Bidirectional labeling in column-generation algorithms for pickup-and-delivery problems

For the exact solution of many types of vehicle-routing problems, column-generation based algorithms have become predominant. The column-generation subproblems are then variants of the shortest-path problem with resource constraints which can be solved well with dynamic-programming labeling algorithms. For vehicle-routing problems with a pickup-and-delivery structure, the strongest known dominance between two labels requires the delivery triangle inequality (DTI) for reduced costs to hold. When the direction of labeling is altered from forward labeling to backward labeling, the DTI requirement becomes the pickup triangle inequality (PTI).

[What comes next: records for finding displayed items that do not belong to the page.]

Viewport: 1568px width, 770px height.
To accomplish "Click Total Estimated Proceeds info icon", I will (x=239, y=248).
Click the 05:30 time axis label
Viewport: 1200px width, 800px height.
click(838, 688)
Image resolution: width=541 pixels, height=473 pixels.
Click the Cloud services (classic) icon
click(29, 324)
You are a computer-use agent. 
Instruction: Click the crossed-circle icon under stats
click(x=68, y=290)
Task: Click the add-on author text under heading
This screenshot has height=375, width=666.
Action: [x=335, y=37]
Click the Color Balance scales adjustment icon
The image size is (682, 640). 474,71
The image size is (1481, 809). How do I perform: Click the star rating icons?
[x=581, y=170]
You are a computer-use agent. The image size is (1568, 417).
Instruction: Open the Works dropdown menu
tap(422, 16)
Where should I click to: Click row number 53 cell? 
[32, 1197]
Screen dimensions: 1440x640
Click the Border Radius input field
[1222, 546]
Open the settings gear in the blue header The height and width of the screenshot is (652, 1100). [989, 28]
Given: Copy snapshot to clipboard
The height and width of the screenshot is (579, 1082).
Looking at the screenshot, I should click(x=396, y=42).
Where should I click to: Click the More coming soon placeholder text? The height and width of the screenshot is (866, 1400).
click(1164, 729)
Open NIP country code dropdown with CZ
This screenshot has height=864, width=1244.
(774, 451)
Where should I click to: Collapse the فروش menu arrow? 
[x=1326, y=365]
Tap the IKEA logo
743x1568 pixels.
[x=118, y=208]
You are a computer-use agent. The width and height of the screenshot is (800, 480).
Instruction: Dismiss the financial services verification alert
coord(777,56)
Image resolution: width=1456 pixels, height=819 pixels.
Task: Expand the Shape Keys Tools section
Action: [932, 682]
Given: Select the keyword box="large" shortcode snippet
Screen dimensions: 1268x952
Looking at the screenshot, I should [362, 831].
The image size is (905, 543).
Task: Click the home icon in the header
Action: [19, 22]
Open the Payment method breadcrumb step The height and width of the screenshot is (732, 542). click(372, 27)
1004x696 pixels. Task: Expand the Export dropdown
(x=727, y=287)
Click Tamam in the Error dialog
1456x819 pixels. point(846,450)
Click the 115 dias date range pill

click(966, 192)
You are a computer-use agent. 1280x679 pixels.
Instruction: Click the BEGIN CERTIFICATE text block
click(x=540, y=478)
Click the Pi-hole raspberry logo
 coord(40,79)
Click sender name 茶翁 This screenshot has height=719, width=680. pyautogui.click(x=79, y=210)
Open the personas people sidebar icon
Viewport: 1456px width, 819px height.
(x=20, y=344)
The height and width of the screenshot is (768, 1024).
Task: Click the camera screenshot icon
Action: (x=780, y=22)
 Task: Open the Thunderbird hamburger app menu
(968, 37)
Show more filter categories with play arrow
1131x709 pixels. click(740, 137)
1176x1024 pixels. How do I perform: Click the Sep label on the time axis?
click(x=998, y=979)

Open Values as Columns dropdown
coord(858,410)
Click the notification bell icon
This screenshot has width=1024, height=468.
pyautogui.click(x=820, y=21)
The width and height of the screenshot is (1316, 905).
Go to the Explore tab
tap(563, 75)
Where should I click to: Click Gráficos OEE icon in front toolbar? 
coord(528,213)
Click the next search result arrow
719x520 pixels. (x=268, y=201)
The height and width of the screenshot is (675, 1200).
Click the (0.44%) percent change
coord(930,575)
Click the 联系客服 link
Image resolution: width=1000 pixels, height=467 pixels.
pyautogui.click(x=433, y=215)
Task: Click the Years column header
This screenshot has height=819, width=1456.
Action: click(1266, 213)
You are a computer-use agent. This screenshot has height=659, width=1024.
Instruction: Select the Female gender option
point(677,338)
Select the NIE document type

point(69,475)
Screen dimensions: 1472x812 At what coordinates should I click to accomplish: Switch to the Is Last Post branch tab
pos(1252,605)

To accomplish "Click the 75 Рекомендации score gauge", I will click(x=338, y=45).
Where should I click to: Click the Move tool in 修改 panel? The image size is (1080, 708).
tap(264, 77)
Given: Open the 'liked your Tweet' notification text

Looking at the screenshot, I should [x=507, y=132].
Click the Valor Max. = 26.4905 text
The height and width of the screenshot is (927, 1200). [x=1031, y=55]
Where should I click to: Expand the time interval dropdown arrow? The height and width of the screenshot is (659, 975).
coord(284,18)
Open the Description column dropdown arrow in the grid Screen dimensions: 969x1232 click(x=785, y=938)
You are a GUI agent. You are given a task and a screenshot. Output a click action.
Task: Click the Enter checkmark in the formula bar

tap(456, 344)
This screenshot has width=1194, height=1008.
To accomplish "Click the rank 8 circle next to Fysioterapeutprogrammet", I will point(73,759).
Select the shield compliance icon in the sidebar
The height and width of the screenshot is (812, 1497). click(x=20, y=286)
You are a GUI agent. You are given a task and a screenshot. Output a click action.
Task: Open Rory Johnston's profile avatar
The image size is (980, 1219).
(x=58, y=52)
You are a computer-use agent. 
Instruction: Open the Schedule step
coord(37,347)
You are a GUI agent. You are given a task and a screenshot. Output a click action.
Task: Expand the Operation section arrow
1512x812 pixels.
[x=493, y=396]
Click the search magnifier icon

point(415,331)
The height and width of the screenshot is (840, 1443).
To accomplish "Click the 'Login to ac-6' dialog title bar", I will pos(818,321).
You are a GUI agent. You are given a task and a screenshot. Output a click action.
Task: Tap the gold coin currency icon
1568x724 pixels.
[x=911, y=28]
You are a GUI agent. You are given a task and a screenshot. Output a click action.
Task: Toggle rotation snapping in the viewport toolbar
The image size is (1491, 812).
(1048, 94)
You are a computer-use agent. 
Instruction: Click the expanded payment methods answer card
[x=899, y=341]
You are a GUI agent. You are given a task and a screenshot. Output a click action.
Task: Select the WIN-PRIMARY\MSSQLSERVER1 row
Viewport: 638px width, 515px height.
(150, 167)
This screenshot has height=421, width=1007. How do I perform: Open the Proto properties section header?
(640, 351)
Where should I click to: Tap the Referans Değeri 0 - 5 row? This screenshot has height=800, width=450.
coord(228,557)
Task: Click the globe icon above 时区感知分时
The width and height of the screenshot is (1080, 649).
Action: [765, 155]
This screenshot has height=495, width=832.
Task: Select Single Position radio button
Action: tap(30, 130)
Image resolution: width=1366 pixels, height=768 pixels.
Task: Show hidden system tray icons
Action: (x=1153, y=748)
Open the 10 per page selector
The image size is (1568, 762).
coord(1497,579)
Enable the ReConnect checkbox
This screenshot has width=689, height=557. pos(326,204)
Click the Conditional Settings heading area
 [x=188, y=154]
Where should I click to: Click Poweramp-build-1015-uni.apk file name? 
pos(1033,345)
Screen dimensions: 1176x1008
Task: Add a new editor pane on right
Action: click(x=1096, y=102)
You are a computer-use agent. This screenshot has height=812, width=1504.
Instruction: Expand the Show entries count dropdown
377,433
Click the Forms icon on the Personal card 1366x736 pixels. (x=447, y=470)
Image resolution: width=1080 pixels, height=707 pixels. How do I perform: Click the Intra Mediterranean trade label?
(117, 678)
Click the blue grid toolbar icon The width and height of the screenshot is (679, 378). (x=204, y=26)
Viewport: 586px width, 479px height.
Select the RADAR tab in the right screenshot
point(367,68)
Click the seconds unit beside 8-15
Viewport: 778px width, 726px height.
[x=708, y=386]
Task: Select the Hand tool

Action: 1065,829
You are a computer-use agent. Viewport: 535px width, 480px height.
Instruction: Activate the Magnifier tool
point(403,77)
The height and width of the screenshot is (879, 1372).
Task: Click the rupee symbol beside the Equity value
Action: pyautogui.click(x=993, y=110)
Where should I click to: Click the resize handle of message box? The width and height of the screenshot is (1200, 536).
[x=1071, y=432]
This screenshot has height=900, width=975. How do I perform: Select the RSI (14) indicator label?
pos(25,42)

DTI and PTI cannot be guaranteed at the same time. The consequence seemed to be that bidirectional labeling, one of the most successful acceleration techniques developed over the last years, is not applicable with the strong dominance on both directions for problems with a pickup-and-delivery structure. In this paper, we show that bidirectional labeling with the strong dominance rules in forward as well as backward direction is possible by using different cost matrices in the two directions. We adopt the both-sided strong bidirectional labeling approach to integrate the standard robust and non-robust cuts. Moreover, a recent acceleration technique that dynamically adjusts the bidirectional half-way point is implemented. Full-fledged branch-cut-and-price algorithms are tested on the pickup-and-delivery problem with time windows (PDPTW). In particular, an in-depth analysis of different mono- and bidirectional labeling algorithms is presented. Overall, compared to the standard pure forward labeling-based algorithm, we obtain average reductions in computation time of more than 40 percent when solving PDPTW instances exactly.